In the following material, identify every line holding the string "will" and return it.

= Data provided =
-- Opening Marker --

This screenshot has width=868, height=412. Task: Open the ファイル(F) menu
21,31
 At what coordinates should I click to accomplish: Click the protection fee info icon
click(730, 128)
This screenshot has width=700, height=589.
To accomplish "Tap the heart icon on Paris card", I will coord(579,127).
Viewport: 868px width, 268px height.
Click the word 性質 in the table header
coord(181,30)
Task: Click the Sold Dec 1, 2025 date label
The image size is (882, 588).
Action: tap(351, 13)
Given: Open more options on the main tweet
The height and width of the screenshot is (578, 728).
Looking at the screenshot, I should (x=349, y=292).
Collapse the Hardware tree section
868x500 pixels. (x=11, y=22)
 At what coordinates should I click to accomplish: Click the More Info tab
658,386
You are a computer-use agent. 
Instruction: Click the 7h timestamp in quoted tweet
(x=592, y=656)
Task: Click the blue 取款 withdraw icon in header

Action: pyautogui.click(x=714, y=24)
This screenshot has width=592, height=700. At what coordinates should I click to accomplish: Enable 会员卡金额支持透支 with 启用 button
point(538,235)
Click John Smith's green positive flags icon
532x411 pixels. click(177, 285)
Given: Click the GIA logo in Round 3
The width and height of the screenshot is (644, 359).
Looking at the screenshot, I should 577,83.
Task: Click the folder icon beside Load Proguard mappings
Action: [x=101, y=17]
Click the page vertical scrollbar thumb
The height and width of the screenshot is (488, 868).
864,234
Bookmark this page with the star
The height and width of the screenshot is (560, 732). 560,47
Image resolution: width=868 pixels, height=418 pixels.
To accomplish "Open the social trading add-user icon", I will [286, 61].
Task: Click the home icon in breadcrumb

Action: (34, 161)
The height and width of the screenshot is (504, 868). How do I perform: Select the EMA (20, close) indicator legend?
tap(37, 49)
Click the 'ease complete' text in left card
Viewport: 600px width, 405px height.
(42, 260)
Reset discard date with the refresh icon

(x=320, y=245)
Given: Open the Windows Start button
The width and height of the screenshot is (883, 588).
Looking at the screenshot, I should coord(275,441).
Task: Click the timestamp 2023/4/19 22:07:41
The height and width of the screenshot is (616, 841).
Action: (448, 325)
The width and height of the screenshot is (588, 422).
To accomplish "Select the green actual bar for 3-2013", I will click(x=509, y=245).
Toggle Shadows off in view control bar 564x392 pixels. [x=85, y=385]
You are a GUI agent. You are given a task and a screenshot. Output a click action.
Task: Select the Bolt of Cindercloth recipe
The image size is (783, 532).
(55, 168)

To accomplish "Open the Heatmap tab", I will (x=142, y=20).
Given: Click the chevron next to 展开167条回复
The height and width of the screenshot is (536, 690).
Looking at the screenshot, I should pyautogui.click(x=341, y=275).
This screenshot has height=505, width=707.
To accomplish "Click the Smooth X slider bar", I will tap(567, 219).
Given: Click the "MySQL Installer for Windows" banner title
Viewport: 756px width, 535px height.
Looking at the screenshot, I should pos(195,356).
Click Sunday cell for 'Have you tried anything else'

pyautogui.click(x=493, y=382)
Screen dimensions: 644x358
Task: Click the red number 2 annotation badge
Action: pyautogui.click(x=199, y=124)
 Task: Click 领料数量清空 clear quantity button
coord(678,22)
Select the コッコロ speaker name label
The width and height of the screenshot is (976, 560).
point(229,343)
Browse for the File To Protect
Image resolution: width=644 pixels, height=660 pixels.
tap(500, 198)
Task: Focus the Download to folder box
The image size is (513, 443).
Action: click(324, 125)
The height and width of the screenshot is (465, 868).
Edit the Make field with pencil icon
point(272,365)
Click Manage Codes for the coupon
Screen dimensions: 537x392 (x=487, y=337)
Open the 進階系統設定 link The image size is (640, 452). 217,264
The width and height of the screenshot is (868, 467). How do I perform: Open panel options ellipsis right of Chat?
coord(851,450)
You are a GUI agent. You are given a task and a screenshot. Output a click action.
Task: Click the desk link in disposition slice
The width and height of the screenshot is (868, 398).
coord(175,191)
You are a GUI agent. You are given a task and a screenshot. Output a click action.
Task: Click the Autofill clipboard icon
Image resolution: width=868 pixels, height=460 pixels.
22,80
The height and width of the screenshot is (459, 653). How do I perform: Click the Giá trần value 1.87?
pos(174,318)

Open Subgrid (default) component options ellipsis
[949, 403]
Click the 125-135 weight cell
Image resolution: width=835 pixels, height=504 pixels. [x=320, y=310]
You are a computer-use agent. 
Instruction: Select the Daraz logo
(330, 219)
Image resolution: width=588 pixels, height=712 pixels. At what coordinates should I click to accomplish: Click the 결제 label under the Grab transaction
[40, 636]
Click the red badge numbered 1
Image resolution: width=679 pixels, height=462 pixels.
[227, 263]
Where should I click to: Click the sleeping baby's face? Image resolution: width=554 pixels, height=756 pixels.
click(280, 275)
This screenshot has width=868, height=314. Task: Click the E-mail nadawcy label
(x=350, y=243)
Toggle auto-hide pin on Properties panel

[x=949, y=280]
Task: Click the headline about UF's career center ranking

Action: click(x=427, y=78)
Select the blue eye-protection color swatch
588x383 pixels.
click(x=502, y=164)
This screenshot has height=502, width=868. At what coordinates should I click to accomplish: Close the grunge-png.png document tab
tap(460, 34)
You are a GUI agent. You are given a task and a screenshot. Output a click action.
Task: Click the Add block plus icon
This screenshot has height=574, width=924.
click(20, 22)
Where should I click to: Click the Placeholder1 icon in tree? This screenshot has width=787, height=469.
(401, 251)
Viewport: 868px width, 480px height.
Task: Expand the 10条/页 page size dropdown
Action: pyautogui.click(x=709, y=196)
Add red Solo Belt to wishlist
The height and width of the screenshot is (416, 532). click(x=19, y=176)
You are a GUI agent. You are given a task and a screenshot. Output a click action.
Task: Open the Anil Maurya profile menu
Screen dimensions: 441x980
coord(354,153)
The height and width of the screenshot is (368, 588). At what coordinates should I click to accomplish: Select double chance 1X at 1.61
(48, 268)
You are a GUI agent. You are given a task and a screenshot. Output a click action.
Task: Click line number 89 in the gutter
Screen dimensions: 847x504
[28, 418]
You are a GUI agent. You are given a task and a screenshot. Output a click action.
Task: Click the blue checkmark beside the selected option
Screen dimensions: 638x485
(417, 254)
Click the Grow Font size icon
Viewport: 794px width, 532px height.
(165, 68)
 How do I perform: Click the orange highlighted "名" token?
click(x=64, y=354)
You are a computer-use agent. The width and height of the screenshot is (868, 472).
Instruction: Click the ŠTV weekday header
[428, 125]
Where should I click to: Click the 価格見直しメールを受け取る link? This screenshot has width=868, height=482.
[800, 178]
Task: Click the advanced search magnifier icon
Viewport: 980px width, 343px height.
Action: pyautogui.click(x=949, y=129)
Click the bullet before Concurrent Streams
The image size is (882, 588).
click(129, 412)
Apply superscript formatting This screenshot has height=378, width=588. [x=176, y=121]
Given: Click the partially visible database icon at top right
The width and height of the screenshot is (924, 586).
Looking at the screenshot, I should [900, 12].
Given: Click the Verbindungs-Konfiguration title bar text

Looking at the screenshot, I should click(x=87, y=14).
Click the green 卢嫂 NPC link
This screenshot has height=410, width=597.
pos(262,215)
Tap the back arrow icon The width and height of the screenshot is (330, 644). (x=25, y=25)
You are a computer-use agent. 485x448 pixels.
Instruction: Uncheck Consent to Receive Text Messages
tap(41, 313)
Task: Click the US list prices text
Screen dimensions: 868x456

-- Closing Marker --

= Exercise output =
To accomplish "Tap the heart icon on Paris card", I will coord(579,127).
To accomplish "Open the social trading add-user icon", I will [286, 61].
To accomplish "Select the green actual bar for 3-2013", I will click(x=509, y=245).
To accomplish "Open the Heatmap tab", I will (x=142, y=20).
To accomplish "Click the Smooth X slider bar", I will tap(567, 219).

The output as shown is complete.